A simple text search engine that is implemented as an inverted index that runs in memory and can return a result list that is sorted by TF-IDF.

Object Oriented Design:

SOLID:

Applying SOLID principles to the application design, as a result we can scale easily:

  1. By making each class has a single job to do only (single responsibility principle) as the EnglishDocumentProcessor Class that is responsible for processing of english documents only, but if we need to process spanish language documents we will need to make a new class that handles spanish only. .
  2. Our EnglishDocumentProcessor Class doesn't depend on the database engine (open-closed principle), so no matter the type of database our application uses, we cann connect to the database without any problems.
  3. Every Class implements the interface that it needs it's method only (Interface segregation principle).
  4. All Classes Depend on abstraction, not on concretions (Dependency inversion principle), there isn't any Class we implement that need to depend on the instantiation of another class, which allows for Decoupling.

Classes Functionality:

  1. TextDocumentReader (under the documentreader Package): This is a TODO Class that we can handle the scale of our search engine with, by parsing text documents and pass it to our language processors.

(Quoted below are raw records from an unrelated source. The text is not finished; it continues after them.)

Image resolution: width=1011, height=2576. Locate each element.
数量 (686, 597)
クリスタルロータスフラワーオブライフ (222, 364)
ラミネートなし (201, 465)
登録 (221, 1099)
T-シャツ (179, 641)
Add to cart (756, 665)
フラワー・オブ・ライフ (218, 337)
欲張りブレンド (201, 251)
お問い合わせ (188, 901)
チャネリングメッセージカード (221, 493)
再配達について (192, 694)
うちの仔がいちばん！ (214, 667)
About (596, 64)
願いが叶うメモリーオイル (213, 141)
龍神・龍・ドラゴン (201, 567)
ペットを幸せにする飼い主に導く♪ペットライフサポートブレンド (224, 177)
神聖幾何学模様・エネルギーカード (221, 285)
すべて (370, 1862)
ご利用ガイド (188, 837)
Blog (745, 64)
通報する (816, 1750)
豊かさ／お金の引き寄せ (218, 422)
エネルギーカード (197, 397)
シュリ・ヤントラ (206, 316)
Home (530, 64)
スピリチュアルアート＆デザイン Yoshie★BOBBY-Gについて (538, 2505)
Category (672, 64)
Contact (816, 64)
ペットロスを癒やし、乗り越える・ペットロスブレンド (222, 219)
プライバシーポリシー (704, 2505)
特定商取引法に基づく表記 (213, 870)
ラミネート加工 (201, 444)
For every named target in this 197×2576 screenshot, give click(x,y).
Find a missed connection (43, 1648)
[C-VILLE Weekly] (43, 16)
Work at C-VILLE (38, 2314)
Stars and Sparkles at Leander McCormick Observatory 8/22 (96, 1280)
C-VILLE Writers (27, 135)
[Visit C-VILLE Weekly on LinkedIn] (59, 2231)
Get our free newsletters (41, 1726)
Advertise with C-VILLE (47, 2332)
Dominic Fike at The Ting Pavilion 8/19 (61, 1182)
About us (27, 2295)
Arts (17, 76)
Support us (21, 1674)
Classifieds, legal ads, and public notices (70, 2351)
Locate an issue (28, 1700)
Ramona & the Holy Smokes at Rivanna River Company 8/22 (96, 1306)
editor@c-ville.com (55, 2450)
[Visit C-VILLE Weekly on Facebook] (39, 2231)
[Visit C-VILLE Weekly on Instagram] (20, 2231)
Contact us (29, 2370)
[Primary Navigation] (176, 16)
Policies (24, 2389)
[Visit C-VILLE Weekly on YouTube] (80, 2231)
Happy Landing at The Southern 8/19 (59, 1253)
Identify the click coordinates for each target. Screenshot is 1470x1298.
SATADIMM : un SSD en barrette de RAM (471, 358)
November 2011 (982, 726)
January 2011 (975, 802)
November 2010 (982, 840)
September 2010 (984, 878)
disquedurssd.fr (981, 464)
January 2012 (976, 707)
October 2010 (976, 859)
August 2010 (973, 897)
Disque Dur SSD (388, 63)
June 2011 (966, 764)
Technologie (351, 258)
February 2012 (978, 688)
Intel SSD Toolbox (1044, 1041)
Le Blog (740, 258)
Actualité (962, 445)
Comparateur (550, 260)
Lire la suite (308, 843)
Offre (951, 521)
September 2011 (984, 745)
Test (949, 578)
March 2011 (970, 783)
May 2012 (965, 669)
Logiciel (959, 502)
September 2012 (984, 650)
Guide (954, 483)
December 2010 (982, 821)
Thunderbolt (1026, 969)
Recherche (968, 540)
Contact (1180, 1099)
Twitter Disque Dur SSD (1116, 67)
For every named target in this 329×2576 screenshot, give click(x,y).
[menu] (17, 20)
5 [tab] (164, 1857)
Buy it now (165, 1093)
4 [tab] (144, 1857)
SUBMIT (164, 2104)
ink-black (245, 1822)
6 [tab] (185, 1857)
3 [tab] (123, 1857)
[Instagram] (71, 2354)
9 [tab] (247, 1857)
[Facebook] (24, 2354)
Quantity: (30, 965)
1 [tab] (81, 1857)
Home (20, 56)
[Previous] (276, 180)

We can also implmenet similiar Classes that handle the parsing of special type only as PdfDocumentReader and DoxDocumentReader.
  2. EnglishDocumentProcessor (under the langdocumentprocessors Package): This is the class responsible for implementing our inverted index, term frequency , inverse document frequency and sorting based on multiplication of termFreq and inverseDocFreq for english documents only.
  3. SqliteIndexWriter (under the storagewriter Package): This class handles the insertion of words, documents and their ranking based on the sorting mechanism we use to our SqliteDB.
  4. SqliteIndexReader (under the storagereader Package): this class handles the querying of the SqliteDB.

Database:

  • We used SqliteDBas it is convenient for it's ease of use and the small scale we work on:
    • Created a database called -> search_engine.db.
    • Created table -> CREATE TABLE search_engine (id INTEGER PRIMARY KEY AUTOINCREMENT, word VARCHAR, docs VARCHAR, sorting_score FLOAT).
    • Created an index on the word field -> Due to we will always filter based on the word (WHERE word=='word we need to filter with').
    • our search_engine.db Sqlite file is under the resources directory -> inside the database directory.

Testing Using Junit:

Unit Testing:

  1. We unit tested our EnglishDocumentProcessor Class by Passing list of documents to it's processDocument Method (to give us Actual Result).
  2. we implemented an Array List, then give it the words with their documents and tf*idf sorting score for each word related to a specfici document (to be the Expected Result).
  3. Used Junit AssertEquals Method to compare the Expected Result and Actual Result.

Integration Testing:

  • We make an integration testing to our EnglishDocumentProcessor Class and SqliteIndexWriter Class by testing if the insertion of the result returned from the EnglishDocumentProcessor Class -> processDocument Method will be successful to our SqliteDB or not.

Functional Testing:

  • We make a functional testing by querying our SqliteDB using SqliteIndexReader Class -> read Method:
    • read Method accepts word we need to query from SqliteDB as a parameter.
    • Then issue an SQL statement -> SELECT docs FROM search_engine WHERE word=='brown' ORDER BY sorting_score DESC.
    • We then implemented an Array List and add to it the Expected Result -> [document 1, document 2]
    • Then comparing the Expected Result to the Actual Result using assertEquals.